Without agreeing to take that action, I absolutely think that, you know, all avenues of seeking international justice against them should be pursued, including the proposal that comes from the peace agreement that was signed in August 2015. And it provides for a hybrid court between the government of South Sudan and the African Union to prosecute, you know, the range of crimes that have unfolded since this conflict broke out in December 2013. That has great potential and power for accountability. And to—I think even some initial steps to move forward on setting up the hybrid court could persuade the leadership to act in different ways than they currently do now.
Now, I don’t think that we can impose an international administration on South Sudan militarily. I do think it needs to be agreed to, which can sound implausible but I contend otherwise, having worked closely with a number of these political leaders and having spent a fair bit of time listening to colleagues both from South Sudan and within the region right now. I think there’s a way to find a path forward that better addresses the interests of the regional power, the neighboring countries, as well as responds better to the desires of the people of South Sudan.
It would require some hard negotiations and some difficult deals with some of the leading actors on the ground. But I point out in the paper, that I think there would be sympathy, in fact, for an option that would have a better chance of protecting the interests of South Sudan in the long run, which I believe the international administration idea would, than the current trajectory, which is South Sudan continues to spiral downward. And eventually, the neighboring countries will need to assert to better protect their national interests, as they deal with the spillover effects of South Sudan. That’s the worst-case scenario that we see, any of the neighbors—Uganda, Ethiopia, Sudan—having to come in and take care of their interests. And one provokes another to come in and before long you see South Sudan carved up in a way that would take years and years longer to undo again.
CAMPBELL: Thank you.
OPERATOR: (Gives queuing instructions.)
Our next question comes from Darius Makuja with Le Moyne College.
MAKUJA: Thank you so very much for the wonderful presentation. I am from South Sudan, personally.

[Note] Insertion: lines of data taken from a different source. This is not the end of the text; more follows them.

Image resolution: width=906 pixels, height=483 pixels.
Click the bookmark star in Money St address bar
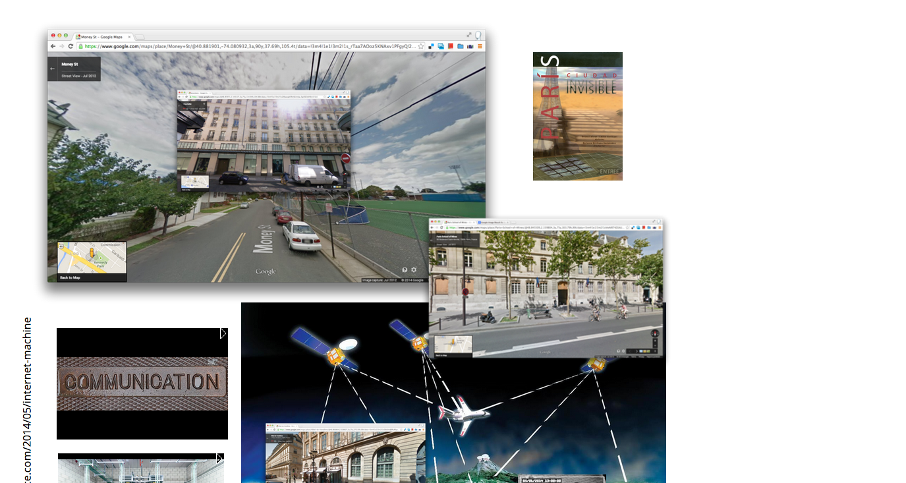(x=421, y=46)
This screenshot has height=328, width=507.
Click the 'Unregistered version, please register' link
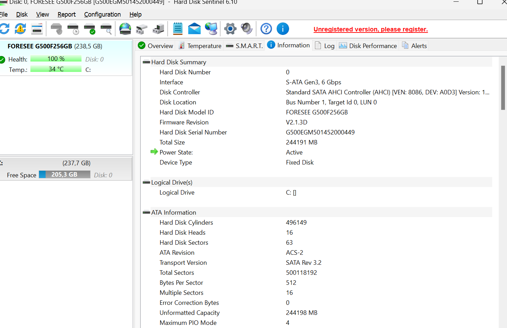[x=371, y=29]
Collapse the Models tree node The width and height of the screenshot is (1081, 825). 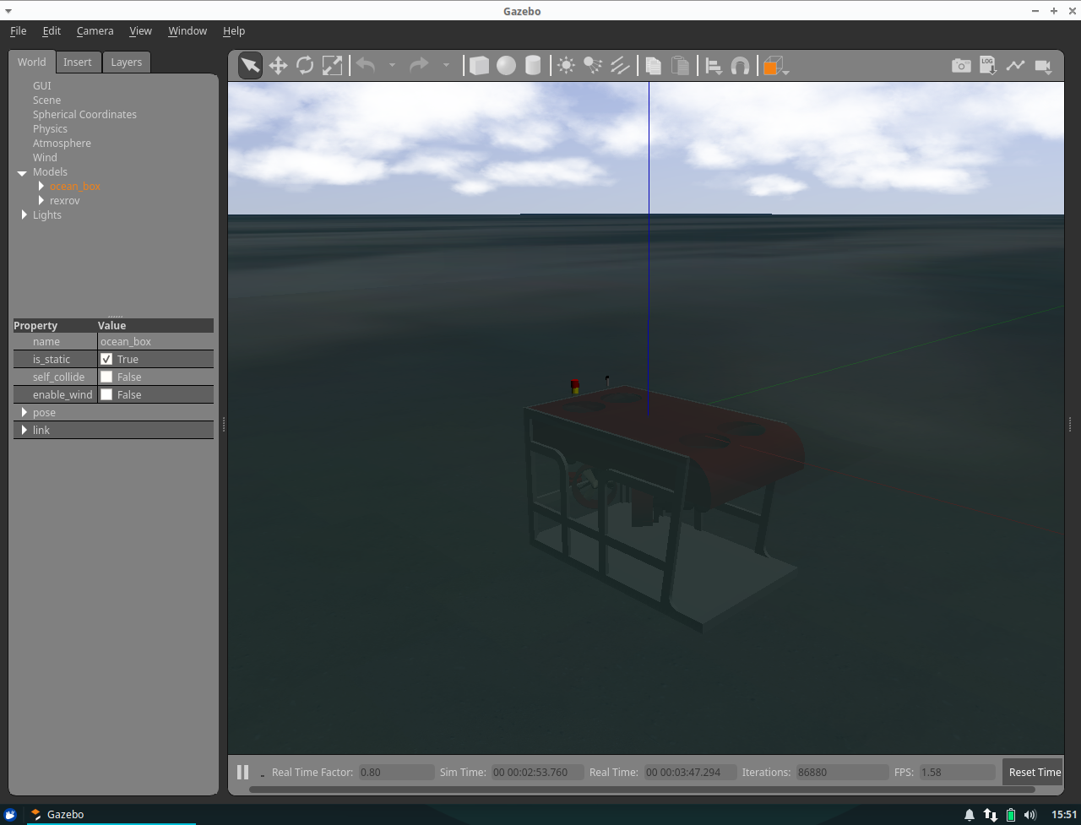click(22, 171)
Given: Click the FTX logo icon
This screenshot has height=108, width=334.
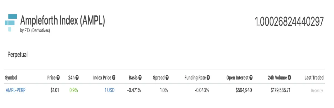Looking at the screenshot, I should point(11,23).
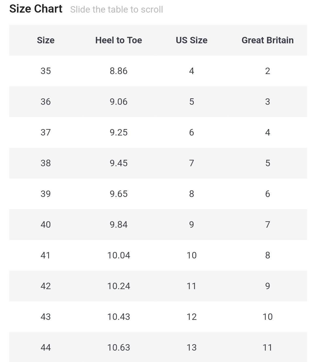Image resolution: width=316 pixels, height=362 pixels.
Task: Click the 8.86 heel to toe value
Action: (x=119, y=71)
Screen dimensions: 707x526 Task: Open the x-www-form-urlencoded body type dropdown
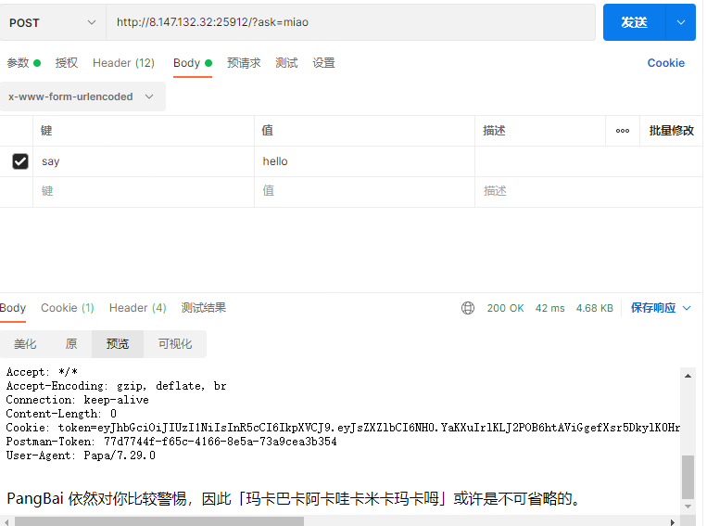coord(82,96)
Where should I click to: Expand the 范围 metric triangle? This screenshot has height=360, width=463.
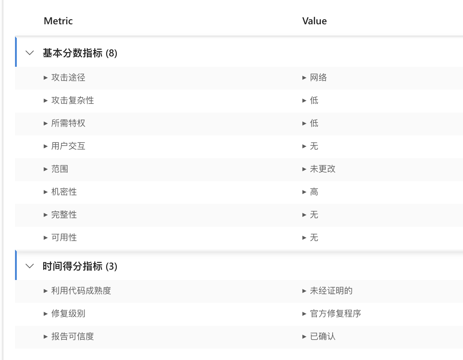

I would like your comment. Over the past year the Obama administration, particularly with John Kerry, while the agreement was signed, the attitude of the American government seems to have been completely sidelining the opposition, to the extent to which eventually the government abrogated and we have a civil war, violence continuing, and people are suffering. And nobody’s saying anything despite the United Nations Security Council resolution. The IGAD, the OAU, the regional bodies seem to be helpless in resolving this situation. And the government is simply, (according ?) to me, emboldened by its weaponry to use it against the opposition. Certainly, it seems to be that it is arming one side, the Dinka, against everybody else. What will be the way forward for—the ways forward for the United Nations and the American government to enforce or to do something so that the President Salva Kiir can do something—(inaudible)—about this? Thank you very much.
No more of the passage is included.